● Task statement:
Your response should contain every record below, copied exactly.
[Opening Dataset records section]
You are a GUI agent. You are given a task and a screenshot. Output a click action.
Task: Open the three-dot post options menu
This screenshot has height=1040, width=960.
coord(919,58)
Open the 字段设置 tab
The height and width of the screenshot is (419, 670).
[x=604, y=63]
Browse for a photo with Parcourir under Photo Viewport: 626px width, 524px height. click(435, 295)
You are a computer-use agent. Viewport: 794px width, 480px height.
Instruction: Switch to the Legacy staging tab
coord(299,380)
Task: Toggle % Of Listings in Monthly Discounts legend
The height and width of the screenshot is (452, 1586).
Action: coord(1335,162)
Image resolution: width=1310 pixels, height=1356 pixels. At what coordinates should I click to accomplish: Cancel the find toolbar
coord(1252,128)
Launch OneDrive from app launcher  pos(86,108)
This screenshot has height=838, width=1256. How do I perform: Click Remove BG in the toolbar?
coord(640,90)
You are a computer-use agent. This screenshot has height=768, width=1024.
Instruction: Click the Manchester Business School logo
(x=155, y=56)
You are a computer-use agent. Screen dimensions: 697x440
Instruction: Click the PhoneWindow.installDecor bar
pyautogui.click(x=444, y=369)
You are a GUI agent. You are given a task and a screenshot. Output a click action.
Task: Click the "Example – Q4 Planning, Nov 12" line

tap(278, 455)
[Closing Dataset records section]
● Exercise answer:
You are a GUI agent. You are given a task and a screenshot. Output a click action.
Task: Open the three-dot post options menu
This screenshot has height=1040, width=960.
coord(919,58)
Open the 字段设置 tab
The height and width of the screenshot is (419, 670).
[x=604, y=63]
Browse for a photo with Parcourir under Photo Viewport: 626px width, 524px height. click(435, 295)
You are a computer-use agent. Viewport: 794px width, 480px height.
Instruction: Switch to the Legacy staging tab
coord(299,380)
Task: Toggle % Of Listings in Monthly Discounts legend
The height and width of the screenshot is (452, 1586).
Action: coord(1335,162)
Image resolution: width=1310 pixels, height=1356 pixels. At what coordinates should I click to accomplish: Cancel the find toolbar
coord(1252,128)
Launch OneDrive from app launcher  pos(86,108)
This screenshot has height=838, width=1256. How do I perform: Click Remove BG in the toolbar?
coord(640,90)
You are a computer-use agent. This screenshot has height=768, width=1024.
Instruction: Click the Manchester Business School logo
(x=155, y=56)
You are a computer-use agent. Screen dimensions: 697x440
Instruction: Click the PhoneWindow.installDecor bar
pyautogui.click(x=444, y=369)
You are a GUI agent. You are given a task and a screenshot. Output a click action.
Task: Click the "Example – Q4 Planning, Nov 12" line

tap(278, 455)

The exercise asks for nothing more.